Définition inscrite dans la Loi sur l'instruction publique et sert de référence pour toutes les écoles du Québec.

Conflit

Le conflit est un désaccord ou une mésentente entre deux ou plusieurs personnes qui ne partagent pas le même point de vue ou parce que leurs intérêts diffèrent. Le conflit oppose généralement des personnes qui possèdent le même niveau de force et de pouvoir. Les conflits sont nécessaires pour apprendre et ils font partie de la vie. Ils peuvent se régler par la négociation ou par la médiation. Le conflit n'est pas de l'intimidation.
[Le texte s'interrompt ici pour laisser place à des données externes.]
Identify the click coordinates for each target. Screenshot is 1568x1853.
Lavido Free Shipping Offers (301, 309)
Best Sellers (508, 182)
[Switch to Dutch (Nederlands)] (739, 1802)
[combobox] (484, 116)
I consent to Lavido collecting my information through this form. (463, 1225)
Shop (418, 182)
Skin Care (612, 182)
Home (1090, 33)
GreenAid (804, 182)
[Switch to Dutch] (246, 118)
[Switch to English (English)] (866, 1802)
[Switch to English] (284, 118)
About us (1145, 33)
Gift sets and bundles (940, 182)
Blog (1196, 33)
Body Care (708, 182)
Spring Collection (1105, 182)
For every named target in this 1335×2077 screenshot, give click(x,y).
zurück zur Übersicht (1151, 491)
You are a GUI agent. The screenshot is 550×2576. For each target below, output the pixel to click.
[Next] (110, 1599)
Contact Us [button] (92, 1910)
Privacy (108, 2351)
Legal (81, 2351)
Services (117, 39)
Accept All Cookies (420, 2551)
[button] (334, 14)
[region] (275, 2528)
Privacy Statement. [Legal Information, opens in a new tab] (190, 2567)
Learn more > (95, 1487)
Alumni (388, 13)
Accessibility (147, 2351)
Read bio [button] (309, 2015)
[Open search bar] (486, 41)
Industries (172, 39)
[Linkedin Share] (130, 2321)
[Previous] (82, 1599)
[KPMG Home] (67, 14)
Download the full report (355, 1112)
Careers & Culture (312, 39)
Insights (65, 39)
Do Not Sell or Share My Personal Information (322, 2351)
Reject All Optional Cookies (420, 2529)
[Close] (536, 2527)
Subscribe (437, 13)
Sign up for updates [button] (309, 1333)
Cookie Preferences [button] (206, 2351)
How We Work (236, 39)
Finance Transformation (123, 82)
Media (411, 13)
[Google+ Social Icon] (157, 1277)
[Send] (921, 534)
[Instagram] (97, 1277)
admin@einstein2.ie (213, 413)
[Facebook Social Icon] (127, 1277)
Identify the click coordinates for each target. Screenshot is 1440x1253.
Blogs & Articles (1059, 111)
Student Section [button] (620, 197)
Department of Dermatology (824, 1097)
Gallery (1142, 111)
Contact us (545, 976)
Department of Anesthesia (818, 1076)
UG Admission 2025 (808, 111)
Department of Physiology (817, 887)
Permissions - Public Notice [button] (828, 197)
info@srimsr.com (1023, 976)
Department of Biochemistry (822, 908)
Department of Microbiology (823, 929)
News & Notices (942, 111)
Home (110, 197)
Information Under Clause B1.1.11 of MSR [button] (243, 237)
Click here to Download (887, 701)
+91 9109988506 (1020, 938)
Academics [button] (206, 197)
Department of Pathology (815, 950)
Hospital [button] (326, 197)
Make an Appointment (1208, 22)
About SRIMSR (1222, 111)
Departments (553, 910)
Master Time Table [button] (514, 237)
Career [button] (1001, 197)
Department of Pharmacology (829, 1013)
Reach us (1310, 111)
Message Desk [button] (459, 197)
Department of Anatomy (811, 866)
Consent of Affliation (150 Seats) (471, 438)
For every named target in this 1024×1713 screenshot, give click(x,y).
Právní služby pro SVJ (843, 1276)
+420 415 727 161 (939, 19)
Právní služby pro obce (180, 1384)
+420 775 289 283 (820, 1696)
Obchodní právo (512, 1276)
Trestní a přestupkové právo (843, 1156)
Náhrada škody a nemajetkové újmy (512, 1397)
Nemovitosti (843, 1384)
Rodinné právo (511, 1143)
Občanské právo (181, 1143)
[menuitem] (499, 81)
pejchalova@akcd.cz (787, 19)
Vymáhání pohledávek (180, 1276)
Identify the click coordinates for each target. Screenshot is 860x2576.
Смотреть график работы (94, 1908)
Actes de violence à caractère sexuel

Toute forme de violence commise par le biais de pratiques sexuelles ou en ciblant la sexualité, dont l'agression sexuelle. Cette notion s'entend également de toute autre inconduite qui se manifeste notamment par des gestes, paroles, comportements ou attitudes à connotation sexuelle non désirés, incluant celle relative aux diversités sexuelles ou de genre, exprimés directement ou indirectement, y compris par un moyen technologique.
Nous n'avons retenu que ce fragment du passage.